Symposia
Child / Adolescent - Anxiety
Emily Bilek, ABPP, Ph.D.
Clinical Assistant Professor
University of Michigan
Ann Arbor, Michigan
Background: Increasing youth perseverance through difficult tasks might boost participation in difficult exposures, which could in turn improve treatment response (e.g., Peris et al., 2017). Self-distancing [SD], or taking an outsider’s perspective, is a simple cognitive strategy which has been shown to increase task-based perseverance in youth (White et al., 2016). It has also been linked to emotion regulation, executive function, and engagement with anxiety provoking stimuli (e.g., Moser et al., 2017; White & Carlson 2016; Streamer et al., 2017). This presentation will present proof of concept and acceptability data from a pilot trial examining SD as an augmentation for exposure therapy.
Method: Nine youth with clinically significant anxiety, ages 11-17 (M: 14) completed 8-sessions of treatment (6 exposures).
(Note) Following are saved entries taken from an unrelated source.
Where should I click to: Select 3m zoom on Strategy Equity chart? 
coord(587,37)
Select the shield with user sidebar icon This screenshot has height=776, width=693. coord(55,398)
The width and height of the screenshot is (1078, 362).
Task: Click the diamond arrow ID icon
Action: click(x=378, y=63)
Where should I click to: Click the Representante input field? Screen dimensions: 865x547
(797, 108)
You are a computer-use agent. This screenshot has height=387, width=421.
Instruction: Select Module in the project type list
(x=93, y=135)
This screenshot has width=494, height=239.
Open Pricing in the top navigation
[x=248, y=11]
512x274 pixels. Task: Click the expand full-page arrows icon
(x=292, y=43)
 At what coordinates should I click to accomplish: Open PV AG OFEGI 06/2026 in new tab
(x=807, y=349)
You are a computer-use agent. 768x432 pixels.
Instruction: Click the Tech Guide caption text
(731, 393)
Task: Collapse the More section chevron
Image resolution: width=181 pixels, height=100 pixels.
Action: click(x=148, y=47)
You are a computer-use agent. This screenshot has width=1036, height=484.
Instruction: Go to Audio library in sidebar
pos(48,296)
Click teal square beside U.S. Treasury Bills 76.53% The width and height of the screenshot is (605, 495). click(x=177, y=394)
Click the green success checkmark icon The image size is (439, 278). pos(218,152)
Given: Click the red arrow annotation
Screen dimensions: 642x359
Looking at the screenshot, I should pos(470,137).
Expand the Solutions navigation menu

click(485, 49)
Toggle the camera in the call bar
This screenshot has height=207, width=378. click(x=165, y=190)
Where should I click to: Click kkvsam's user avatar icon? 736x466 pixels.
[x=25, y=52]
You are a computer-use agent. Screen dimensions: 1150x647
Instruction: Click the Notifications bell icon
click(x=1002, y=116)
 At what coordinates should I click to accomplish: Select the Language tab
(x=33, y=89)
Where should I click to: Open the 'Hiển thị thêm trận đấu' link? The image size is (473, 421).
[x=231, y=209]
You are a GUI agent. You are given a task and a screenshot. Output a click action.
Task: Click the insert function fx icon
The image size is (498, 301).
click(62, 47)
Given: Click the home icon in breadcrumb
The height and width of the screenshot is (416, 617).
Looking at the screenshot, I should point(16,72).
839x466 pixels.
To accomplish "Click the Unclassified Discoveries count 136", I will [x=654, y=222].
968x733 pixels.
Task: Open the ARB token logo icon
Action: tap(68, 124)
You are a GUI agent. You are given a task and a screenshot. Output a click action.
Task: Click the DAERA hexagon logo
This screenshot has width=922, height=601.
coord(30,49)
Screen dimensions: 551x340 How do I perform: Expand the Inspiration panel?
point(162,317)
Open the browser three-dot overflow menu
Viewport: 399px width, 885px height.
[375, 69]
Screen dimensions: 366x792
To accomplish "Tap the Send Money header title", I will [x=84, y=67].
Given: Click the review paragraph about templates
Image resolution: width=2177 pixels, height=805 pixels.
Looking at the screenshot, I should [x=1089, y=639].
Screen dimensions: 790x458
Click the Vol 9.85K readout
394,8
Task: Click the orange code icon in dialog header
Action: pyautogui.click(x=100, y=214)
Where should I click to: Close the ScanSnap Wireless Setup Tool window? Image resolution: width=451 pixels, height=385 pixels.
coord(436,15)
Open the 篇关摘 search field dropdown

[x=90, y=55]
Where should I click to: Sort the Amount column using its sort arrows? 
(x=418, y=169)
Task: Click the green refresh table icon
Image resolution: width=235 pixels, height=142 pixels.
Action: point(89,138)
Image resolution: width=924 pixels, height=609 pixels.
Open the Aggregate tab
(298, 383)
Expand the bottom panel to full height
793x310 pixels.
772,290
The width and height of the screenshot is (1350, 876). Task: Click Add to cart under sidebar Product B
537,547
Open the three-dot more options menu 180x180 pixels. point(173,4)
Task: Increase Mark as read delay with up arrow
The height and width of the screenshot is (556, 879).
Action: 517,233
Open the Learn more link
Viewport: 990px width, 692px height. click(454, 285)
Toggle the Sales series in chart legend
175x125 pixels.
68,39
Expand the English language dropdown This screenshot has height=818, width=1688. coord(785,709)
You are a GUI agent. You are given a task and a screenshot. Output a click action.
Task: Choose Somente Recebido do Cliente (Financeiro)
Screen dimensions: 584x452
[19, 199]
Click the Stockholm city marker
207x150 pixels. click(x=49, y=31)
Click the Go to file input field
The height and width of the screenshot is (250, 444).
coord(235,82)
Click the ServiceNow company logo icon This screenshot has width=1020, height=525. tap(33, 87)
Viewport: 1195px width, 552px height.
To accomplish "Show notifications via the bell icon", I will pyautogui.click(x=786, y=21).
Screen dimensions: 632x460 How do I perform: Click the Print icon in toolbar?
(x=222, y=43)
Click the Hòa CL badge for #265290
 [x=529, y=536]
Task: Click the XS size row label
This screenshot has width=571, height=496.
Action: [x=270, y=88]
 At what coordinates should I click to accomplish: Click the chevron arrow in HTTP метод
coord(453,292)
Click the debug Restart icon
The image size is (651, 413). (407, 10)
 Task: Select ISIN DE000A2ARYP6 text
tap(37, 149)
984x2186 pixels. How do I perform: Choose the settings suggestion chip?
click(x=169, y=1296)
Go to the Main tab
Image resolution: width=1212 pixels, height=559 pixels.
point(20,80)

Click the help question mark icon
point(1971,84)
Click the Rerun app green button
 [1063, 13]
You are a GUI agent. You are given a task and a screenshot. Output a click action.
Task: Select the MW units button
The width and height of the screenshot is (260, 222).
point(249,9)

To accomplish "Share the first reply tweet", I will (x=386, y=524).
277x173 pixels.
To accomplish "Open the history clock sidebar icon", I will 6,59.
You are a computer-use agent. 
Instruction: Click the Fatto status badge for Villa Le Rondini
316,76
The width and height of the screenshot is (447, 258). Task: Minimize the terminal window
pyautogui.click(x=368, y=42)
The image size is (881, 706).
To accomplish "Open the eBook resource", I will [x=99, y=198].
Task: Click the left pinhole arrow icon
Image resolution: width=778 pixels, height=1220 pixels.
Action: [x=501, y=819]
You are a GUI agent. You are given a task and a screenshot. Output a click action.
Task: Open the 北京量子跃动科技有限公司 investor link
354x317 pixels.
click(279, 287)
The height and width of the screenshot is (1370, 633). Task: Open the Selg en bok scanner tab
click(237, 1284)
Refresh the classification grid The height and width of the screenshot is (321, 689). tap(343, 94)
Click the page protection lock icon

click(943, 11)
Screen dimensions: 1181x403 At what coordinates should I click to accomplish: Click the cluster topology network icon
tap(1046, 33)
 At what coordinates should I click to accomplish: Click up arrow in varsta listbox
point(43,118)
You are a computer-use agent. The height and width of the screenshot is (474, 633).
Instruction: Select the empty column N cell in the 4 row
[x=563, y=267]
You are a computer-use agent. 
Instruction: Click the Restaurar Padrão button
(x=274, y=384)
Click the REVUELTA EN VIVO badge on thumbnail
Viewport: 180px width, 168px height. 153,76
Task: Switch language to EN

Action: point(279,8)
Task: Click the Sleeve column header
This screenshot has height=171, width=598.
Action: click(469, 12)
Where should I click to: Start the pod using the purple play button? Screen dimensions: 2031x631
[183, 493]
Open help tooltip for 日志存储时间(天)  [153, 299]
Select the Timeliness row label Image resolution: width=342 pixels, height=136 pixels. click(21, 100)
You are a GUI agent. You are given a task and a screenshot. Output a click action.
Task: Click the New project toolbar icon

Each participant received exposures both with (EXSD) and without (EX) SD (counter-balanced ABA/BAB design). One group (n=5) received a “large” dose (4 sessions) of EXSD and one group (n=4) received a “small” dose (2 sessions) of EXSD.
MEASURES: Youth and therapists reported on Exposure Difficulty and Engagement. Caregivers and youth reported on anxiety severity (SCARED) and completed a Treatment Acceptability Questionnaire (TAQ).
Results: Due to sample size, analyses should be interpreted with caution. Therapists and youth reported higher levels of Exposure Difficulty in the large EXSD dose group than the small dose group (M differences >.5, ns). Therapists reported slightly higher Exposure Engagement on EXSD exposures than EX exposures (M differences >.5, ns); youth did not corroborate this report. Caregivers reported trend reductions in anxiety from pre- to post- (M:38.4-32.7; change: -5.7; t(8)=2.1, p=0.07); youth did not report this to the same extent (M:41.6-38.2; change: -3.4; t(8)=1.5, ns). However, youth in the large dose group reported more improvement (M change: -6.2) than the small dose group (M change: +.3; t(7)=-1.4, ns), though this was still not significant and caregivers did not corroborate. TAQ revealed high levels of acceptability with treatment and exposure by both caregiver and youth report. Varying levels of acceptability of SD were reported by youth.
Conclusion: This small pilot provides the first support for SD as a deployable strategy to increase youth engagement in difficult exposures. A well powered RCT is planned to confirm whether EXSD can increase Exposure Difficulty/Engagement and examine impact on treatment outcomes. Limitations and additional implications will be discussed.